**Page text**
* start *

When is the best time to plant trees in Missouri?
ST. LOUIS LANDSCAPING TIPS: WHEN IS THE BEST TIME TO PLANT?
It can be extremely disappointing to have a beautiful tree or other new plants installed on your property, only to see them struggle to survive or even die off in harsh weather. Knowing when to put your new plants in the ground is the first step towards healthy and attractive landscaping.
The basic rule of “when” to plant is simple: your new trees, shrubs or ornamentals need enough time to establish strong roots before being exposed to the stress of high heat, low water/drought conditions or frigid temperatures. In the St. Louis region this means avoiding the extreme heat of summer, and the coldest parts of winter (when the ground is frozen anyway, making digging impossible).
Spring is a great time for planting here, from about mid-March thru May. This gives your new landscaping plenty of time to settle in and grow healthy roots before the heat of summer arrives.
Fall can also be a great time to plant new deciduous trees, when the soil temperature is about 50 degrees or so. In our area that means late September or October.
WHAT Should You Plant?
USDA Plant Hardiness Zones are a standard which homeowners and landscapers can use to determine which plants are most likely to thrive in a given location.
First released in 1960, the U.S. Department of Agriculture created the map below to classify each part of the country into one of 11 different zones, based on the coldest temperature they are likely to experience each year. This is because extreme cold temperatures are one of the biggest threats to outdoor plants. The zones begin at 1 (year-round frost; Alaska) and go up to 11 (year-round tropical weather; Hawaii).
There is a 10-degree difference between zones, so it gets 10 degrees colder in winter in zone 6 than in zone 7 for example. They added “a” and “b” designations to break-down the zones further, using 5-degree increments. (“a” gets slightly colder than “b”)

* end *

**Stored data**

* start *

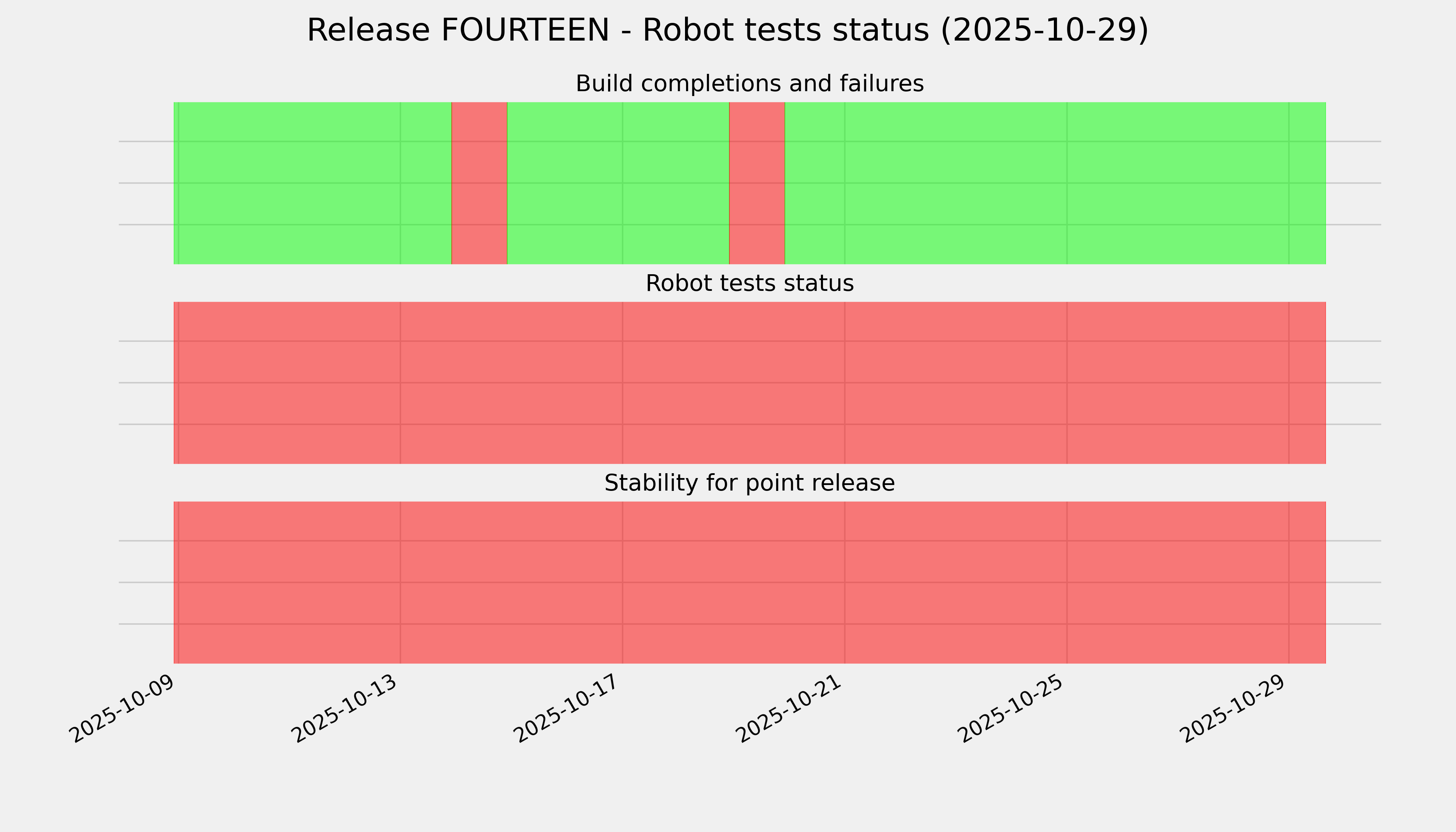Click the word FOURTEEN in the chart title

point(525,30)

* end *

**What this exercise asks**
1 - In the St. Louis landscaping tips, retype everything from "WHAT Should You" down to "a given location.".
2 - What stresses do the St. Louis landscaping tips say new trees, shrubs or ornamentals need strong roots to withstand? List all of them.

**Complete answers**
1 -
WHAT Should You Plant?
USDA Plant Hardiness Zones are a standard which homeowners and landscapers can use to determine which plants are most likely to thrive in a given location.

2 -
- High heat
- Low water/drought conditions
- Frigid temperatures